この「BABYLON」は、同年5月に発売された12インチシングル「赤い鳥逃げた」のB面にも、リミックスバージョンが収録されている。こちらは作曲した久保田氏が編曲に参加し、ファンク度を増した独特の音楽世界が聴ける。
実は私が「BABYLON」を聴いたのは、アルバムよりもこの12インチシングルのほうが先だった。「ミ・アモーレ」の歌詞が異なる別バージョンが12インチで発売されると知り購入したが、A面よりB面にハマった。その勢いで、アルバム『BITTER & SWEET』も買ったのだ。
この「赤い鳥逃げた」は、もともとシングルとして発売予定だったが、ディレクターの島田雄三氏の判断で歌詞が書き直され、「ミ・アモーレ」が生まれたのは有名な話。書き直された理由は、「赤い鳥逃げた」の詞が内省的すぎて、前年から続く明菜のシングルのコンセプト「世界へ飛び立つ明菜」から外れるというもの。しかしおかげで「赤い鳥逃げた」は12インチシングルで発売され、B面に「BABYLON」が抜擢された。
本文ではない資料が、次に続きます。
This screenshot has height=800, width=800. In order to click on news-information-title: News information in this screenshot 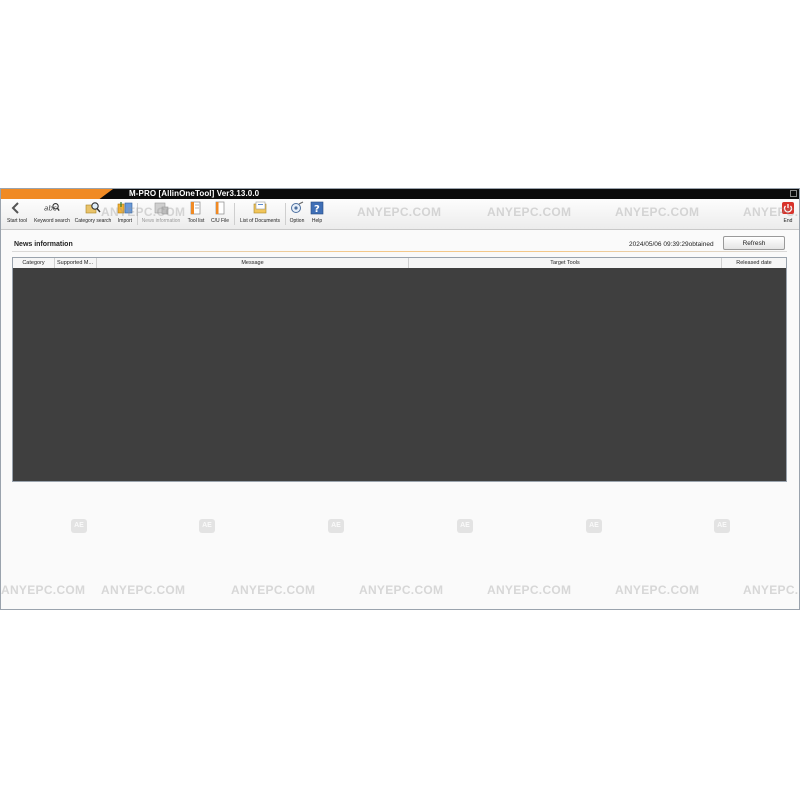, I will do `click(44, 244)`.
1985年の明菜さんのシングルは、南米のリオからサハラ砂漠へと世界の旅を続けるが、この12インチで明菜さんは時空を超え、古代メソポタミアにも飛んでいた。こうした時空を超えた旅は、翌年の「ジプシー・クイーン」に継承されるが、世界へ旅立つ男性との前夜を歌った「赤い鳥逃げた」とのカップリングに「BABYLON」を採用したのは、「世界へ飛び立つ明菜」のB面として相応しかったのだなと、今になって思った。
以前に別コラムにも書いたが、1984年以降の明菜さんは、制作陣を次々と変えながら自分の可能性に挑み続ける “流浪する歌姫” への道であったと私は思う。もしかしたら明菜さんは「BABYLON」のレコーディングで、先が見えない不安を打ち払うように「I Have No Yesterday, I Don't Care About My Tomorrow~」と歌ったのかもしれない。そう思えば、歌詞の主人公に憑依するような歌い方にも、妙に納得できるのである。(以上)
※以前に音楽メディアサイト「リマインダー」に投稿したコラムです。ご参考まで。